2. Hence it is legitimate to construe "This statement is false" as being equivalent to "The statement 'this statement is false' is false". This, I suggest, is how it is usually construed in discussions of the liar paradox.
3. At the first stage of the analysis, there are no existing facts to make "This statement is false" either true or false. Hence its initial truth-value is "neither"; or, alternatively, it can be said to have no truth-value at the initial stage.
4. Hence it falsely implies that it is false-at-the-first-stage. But it consequently acquires a truth-value, i.e. "false". So now there is a second stage, at which it is false. But the fact still remains that it was not false at the first stage; therefore there is no contradiction.

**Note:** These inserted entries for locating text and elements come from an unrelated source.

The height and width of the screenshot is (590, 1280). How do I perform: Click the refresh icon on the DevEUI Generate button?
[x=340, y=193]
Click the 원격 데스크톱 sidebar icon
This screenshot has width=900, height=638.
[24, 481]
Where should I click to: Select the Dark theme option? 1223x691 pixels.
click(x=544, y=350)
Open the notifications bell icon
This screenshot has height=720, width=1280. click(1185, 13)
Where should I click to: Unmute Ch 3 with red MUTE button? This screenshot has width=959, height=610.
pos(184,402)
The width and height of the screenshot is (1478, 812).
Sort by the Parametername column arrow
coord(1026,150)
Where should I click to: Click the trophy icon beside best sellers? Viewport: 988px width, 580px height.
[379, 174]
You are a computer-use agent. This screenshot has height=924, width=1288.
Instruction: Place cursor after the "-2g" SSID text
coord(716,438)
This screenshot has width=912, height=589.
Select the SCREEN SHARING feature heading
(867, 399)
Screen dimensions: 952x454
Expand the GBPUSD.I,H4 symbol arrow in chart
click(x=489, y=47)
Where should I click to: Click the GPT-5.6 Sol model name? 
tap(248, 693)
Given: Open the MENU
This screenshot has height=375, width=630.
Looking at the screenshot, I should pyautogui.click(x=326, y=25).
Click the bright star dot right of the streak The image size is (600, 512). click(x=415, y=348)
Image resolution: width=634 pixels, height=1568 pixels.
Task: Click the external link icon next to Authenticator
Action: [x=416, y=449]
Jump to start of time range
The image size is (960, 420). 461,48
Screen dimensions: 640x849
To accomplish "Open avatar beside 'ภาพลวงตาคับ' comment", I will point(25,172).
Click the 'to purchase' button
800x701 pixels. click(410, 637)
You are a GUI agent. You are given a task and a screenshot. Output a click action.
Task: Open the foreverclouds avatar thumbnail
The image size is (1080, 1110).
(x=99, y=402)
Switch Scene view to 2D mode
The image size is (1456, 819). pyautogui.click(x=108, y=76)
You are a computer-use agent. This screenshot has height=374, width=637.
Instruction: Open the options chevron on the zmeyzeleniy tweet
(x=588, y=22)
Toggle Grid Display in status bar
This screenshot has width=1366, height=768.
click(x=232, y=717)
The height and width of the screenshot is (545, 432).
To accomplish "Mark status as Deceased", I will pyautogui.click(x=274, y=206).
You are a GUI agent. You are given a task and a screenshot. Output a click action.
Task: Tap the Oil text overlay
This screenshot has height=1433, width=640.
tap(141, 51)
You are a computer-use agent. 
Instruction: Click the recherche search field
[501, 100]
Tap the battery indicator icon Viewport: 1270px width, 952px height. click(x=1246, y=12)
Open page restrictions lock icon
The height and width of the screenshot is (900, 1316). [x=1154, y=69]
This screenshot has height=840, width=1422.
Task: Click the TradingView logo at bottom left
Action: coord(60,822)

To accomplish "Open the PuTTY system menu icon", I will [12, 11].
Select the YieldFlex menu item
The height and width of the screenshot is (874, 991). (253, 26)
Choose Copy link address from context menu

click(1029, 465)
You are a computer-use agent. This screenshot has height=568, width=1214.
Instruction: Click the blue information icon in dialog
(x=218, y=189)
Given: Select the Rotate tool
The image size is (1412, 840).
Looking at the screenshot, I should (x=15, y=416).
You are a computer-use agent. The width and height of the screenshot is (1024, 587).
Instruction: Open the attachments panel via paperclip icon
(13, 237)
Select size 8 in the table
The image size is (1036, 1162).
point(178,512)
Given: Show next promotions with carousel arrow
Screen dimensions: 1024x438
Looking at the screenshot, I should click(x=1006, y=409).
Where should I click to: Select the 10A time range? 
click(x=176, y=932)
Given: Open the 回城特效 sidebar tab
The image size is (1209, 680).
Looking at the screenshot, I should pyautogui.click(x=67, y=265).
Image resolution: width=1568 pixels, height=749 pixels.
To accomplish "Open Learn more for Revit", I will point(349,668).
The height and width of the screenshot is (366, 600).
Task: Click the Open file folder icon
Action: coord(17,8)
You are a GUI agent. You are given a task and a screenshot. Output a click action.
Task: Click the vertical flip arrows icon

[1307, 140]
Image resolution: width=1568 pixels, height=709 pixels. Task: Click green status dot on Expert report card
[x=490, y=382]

5. Because it was false at the second stage, it correctly states its second-stage truth-value, so it now acquires a third-stage value of "true". And so on, with infinite oscillation between "true" and "false". But the facts about any particular stage do not retrospectively alter those about previous stages. So, no contradictions.
To sum up:
(a) the statement is neither true nor false given the pre-existing facts;
(b) it is false in implying that it is false given the pre-existing facts;
(c) it is true in implying that it is false in implying that it is false given the pre-existing facts;
and so on. Statements (a), (b), (c) etc are all simultaneously true.
I don't know if I'm trying to reinvent the wheel here. Can you point me to any published 'solution' similar to the above?
Lomax wrote:Xcthulhu pointed me to a work by Belnap and Gupta (which I haven't read, and forget the name of) that suggested the truth-value of the liar paradox oscillates in the way you suggest. Also, Douglas Hofstadter considers it a"strange loop" which is true when false and false when true. Those are the only similar positions I know of but Xct is obviously much better acquainted with the literature.
My only concern with your position is: if the first stage is meaningless and the second stage is false, then surely they are not equivalent statements, even if they seem to be? I'm assuming some kind of truth-conditional semantics though.